The Company He Keeps
Bush's speech at Bob Jones University will haunt him
Paisley has made more than 50 trips to speak at Bob Jones University. On a 1981 trip, Paisley gave the opening prayer in the South Carolina House of Representatives. Catholics were outraged. When House Speaker Ramon Schwartz, an Episcopalian, apologized to the state's Catholics, Bob Jones wrote him an angry letter. "Your weakness and folly were apparent to all," he wrote. "As a Protestant I will be expecting an apology from you the next time you invite a priest to pray in the House." That same year, Bob Jones University asked the Reagan administration to grant it tax-exempt status despite the fact that it was practicing racial discrimination.
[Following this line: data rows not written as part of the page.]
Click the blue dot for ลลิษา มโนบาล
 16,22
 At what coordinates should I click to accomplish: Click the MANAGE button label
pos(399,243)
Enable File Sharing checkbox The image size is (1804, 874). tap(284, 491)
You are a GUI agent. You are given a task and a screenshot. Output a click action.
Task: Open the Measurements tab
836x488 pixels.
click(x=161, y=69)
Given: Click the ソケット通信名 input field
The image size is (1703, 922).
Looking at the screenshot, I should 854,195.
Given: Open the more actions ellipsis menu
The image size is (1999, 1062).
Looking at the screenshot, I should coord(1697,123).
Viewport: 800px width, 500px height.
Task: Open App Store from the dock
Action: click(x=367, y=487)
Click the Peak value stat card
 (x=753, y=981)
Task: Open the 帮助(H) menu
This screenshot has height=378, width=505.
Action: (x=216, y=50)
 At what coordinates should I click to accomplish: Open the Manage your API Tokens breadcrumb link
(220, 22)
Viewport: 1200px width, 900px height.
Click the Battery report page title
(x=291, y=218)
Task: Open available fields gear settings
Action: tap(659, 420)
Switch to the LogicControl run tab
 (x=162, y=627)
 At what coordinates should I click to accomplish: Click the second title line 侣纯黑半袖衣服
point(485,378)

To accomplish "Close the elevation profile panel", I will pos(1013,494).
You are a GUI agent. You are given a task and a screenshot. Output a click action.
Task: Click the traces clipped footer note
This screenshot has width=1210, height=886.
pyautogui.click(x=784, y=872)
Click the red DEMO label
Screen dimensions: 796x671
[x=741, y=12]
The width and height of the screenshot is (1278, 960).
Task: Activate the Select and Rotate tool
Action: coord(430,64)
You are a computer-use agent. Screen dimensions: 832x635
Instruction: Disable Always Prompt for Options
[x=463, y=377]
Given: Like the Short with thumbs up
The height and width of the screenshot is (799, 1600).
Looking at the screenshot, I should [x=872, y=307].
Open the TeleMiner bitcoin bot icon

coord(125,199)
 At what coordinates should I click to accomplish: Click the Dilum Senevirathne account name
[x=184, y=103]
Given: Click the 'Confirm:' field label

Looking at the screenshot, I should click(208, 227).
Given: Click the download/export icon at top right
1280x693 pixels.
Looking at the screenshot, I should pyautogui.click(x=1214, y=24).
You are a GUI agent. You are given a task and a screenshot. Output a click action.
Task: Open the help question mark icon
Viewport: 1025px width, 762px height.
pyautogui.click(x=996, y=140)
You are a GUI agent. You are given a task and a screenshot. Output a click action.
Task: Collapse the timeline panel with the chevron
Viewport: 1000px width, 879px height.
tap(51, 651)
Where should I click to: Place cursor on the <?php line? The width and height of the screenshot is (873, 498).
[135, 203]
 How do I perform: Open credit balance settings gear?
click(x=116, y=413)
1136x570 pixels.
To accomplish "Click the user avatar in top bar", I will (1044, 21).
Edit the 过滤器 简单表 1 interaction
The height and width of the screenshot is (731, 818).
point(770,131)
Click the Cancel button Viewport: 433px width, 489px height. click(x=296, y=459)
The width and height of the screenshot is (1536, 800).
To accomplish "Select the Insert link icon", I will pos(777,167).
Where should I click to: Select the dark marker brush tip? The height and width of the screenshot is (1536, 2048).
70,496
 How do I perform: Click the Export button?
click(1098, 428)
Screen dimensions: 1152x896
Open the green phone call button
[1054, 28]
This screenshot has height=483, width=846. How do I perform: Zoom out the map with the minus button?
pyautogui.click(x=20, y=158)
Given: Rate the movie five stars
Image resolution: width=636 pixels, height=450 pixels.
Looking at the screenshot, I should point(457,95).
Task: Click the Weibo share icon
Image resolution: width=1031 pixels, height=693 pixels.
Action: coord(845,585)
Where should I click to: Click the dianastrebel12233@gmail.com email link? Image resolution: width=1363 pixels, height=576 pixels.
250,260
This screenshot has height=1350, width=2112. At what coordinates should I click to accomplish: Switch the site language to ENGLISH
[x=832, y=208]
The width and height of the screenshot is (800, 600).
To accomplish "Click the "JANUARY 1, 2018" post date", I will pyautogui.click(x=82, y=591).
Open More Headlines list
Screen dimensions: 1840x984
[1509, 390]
The administration said yes, but retreated after a storm of pro-test. Partly out of embarrassment, the administration decided to deny the incendiary Paisley a visa in 1982. Angry over this denial, Bob Jones Jr. called on God to smite Secretary of State Alexander Haig "hip and thigh, bone and marrow, heart and lungs." Jones charged that the action by Haig, a Catholic, was "absolutely nothing but Catholic bigotry," and for good measure he called Pope John Paul II a "perfect example of Antichrist."
George W. Bush is a decent and honorable man. What was he doing at Bob Jones University? "When I go to speak to voters," he said in a TV interview, "I don't necessarily have to embrace the policies of the university." That's a fair point. But when the host or sponsor is that far from your own principles, you have to say something about it in your speech or not go at all. Alan Keyes spoke at Bob Jones, too. Keyes is a living symbol of everything Bob Jones seems to resent: He is a black Roman Catholic who must have dated interracially, since his wife is from India. Keyes did the right thing. He spoke about the need for racial and religious tolerance. Bush didn't. He made a mistake, and unless he returns to the issue he will pay a price. Here in New York, for instance, blacks don't vote in Republican primaries, but Catholics do: 46 percent of registered Republicans are Catholics. Most of them know who Ian Paisley is and what he represents. No, this issue isn't going away on its own.